Given request: Rewrite the lines below, changing each occurrence of "2021" to "2022" and leaving all other text unchanged.

====

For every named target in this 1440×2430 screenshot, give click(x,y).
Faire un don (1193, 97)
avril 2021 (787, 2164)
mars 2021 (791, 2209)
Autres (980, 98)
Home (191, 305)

====

Correct result:
For every named target in this 1440×2430 screenshot, give click(x,y).
Faire un don (1193, 97)
avril 2022 (787, 2164)
mars 2022 (791, 2209)
Autres (980, 98)
Home (191, 305)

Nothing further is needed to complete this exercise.